[START Provided text]

In this project we’ll investigate two pre-trained models: Microsoft’s Bidirectional Encoder Image Transformer (BEiT) [3] and Facebook’s ConvNext model [4]. BEiT-base and ConvNext-base are two of the most popular checkpoints on Hugging Face for image classification and performed well against other options in initial tests. Since extracted hidden states are often of higher dimensionality than 1 x n, a common practice is to take the mean along smaller dimensions to end up with a 1 x n embedding per image. Below, we ended up with 1 x 768 sized embeddings from the base BEiT and 1 x 1024 dimensional embeddings from the base ConvNext. The embeddings were arbitrarily resized to a rectangular shape for visualization, which reveal some different patterns within.

**Figure 2.** Two learned feature representations for four random examples in the dataset. The top row corresponds to the BEiT Vision Transformer embeddings and the bottom row corresponds to the ConvNext model embeddings. The four patches were drawn from Water (left), Tree Canopy and Shrubs (middle left), Low Vegetation (middle right), and Impervious Surfaces (right). Note that these were resized from the original 1 x n embeddings, so as to visualize them as rectangular patches.

Let’s see how the data presents visually in learned feature space. To do so, we’ll perform PCA on the collection of n image embeddings to transform them into 2-d space. These are then plotted with the class labels as coloring.

**Figure 3.** The first two Principal Components of the BEiT Vision Transformer embeddings, which cluster the data pretty well into differentiated groups. Notice the strong separation between Water, Low Vegetation, and Tree Canopy. While it’s a little difficult to see, the lighter green dots and yellow dots (Barren and Impervious Surfaces) are overlapping with Low Vegetation in the lower center of the plot. Ideally these would be separated more from the rest of the pack. We’ll therefore expect these classes to perform poorer than the others in the models below.

[END Provided text]
[START Data]

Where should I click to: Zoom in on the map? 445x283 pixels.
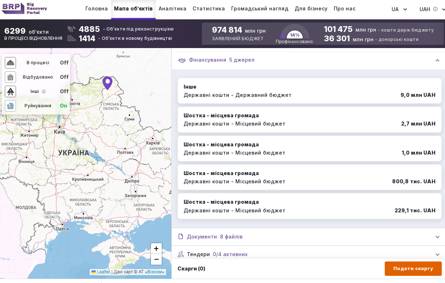156,249
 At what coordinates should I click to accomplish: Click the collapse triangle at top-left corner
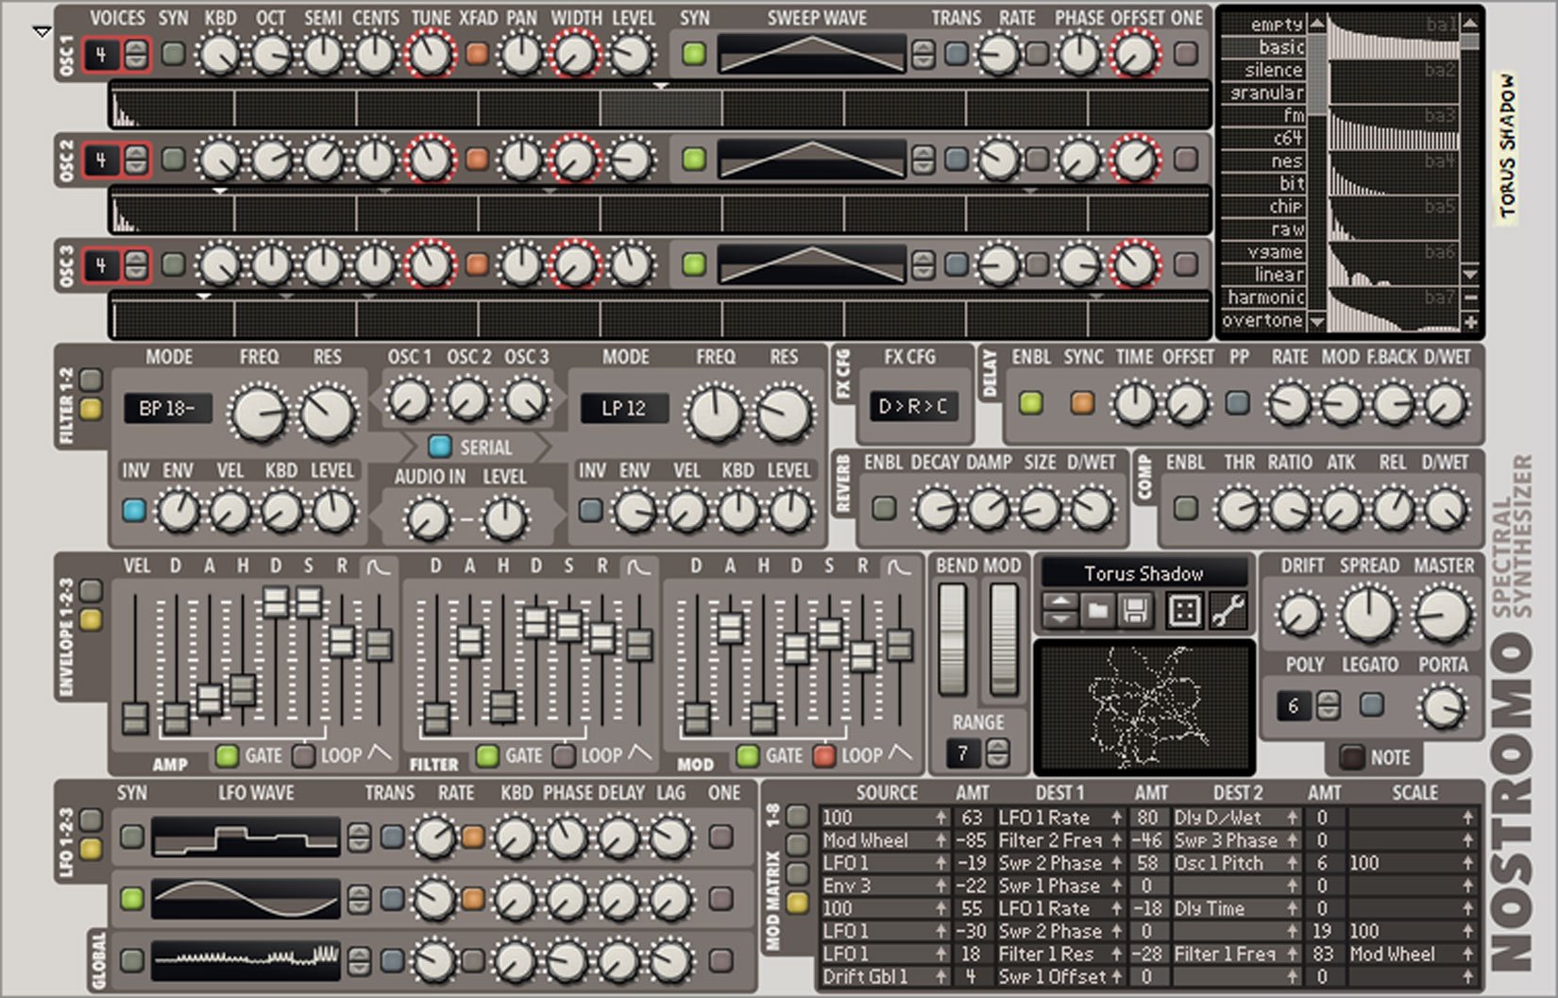click(x=41, y=32)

[END Data]

* Task requirements: According to the excerpt on image embeddings, what size are the embeddings produced by the base ConvNext model? The data has no role in this exercise.

* Solved exercise: They are 1 x 1024 dimensional embeddings.